FDA Commissioner Robert Califf, M.D., didn’t mince words when recently asked how the U.S. fared in terms of generating evidence for medical products.
“I mean by my standards, it’s not even good. I’d say mediocre at this point,” he said at a roundtable with the Alliance for a Stronger FDA, a lobbying group that advocates for agency funding. Califf said the U.S. does a good job developing medical products through early-phase development before hitting a wall.
“You ask the question: Do we understand what the right doses of drugs are? How to use devices? How to combine and compare choices that we have to make with medical products? I’d say we’re doing a lousy job of generating that evidence,” he said.

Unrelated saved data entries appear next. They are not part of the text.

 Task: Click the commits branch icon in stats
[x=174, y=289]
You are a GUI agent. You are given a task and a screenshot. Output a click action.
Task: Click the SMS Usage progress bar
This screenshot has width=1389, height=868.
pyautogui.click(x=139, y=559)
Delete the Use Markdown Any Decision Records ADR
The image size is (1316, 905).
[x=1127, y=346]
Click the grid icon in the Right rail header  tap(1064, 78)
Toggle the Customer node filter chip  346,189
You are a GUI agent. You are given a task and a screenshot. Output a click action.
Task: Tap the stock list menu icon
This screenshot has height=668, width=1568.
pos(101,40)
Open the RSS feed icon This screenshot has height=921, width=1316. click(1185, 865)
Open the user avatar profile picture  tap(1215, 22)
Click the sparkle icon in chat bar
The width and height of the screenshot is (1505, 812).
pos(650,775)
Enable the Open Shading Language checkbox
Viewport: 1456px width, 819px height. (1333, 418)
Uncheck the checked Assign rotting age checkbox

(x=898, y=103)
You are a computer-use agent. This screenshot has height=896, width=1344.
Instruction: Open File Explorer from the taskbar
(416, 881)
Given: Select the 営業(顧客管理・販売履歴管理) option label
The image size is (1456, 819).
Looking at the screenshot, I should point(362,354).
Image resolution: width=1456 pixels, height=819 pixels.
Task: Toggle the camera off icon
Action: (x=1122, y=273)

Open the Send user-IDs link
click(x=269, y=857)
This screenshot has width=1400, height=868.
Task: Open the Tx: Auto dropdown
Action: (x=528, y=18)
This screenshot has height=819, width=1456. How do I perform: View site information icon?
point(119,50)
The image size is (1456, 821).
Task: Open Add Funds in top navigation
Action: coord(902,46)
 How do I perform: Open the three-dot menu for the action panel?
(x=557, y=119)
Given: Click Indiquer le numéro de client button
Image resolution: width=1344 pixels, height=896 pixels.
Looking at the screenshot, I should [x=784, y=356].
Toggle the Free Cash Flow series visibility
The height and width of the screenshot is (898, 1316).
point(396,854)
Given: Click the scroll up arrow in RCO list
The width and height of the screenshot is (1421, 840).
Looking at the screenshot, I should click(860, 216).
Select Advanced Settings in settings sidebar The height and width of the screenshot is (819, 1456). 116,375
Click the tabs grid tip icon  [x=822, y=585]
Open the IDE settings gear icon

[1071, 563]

Califf punctuated his comments by noting how more drug developers are taking the accelerated approval pathway to nab approval, a process originally launched in the early '90s to invigorate development of HIV drugs. If new medicines fulfill an unmeet need, they can score accelerated approval with biomarker data rather than proving a clinical benefit so long as the companies can prove a clinical benefit in a follow-up trial (also known as “confirmatory” trial). Now, it’s commonly used to expedite the launch of new cancer drugs.
But it was the recent accelerated approval of Biogen’s Aduhelm, a treatment for Alzheimer’s disease, that Califf called out explicitly, saying the nine-year timeline to complete the follow-up trial was a “signal” to the larger medical product community. That June 2021 decision was made prior to his tenure at the agency.
“People said, ‘Wait a minute, that doesn’t sound like the time frame that’s reasonable,’” he said, adding that the current system to generate evidence in these postmarket studies is “simply inadequate.”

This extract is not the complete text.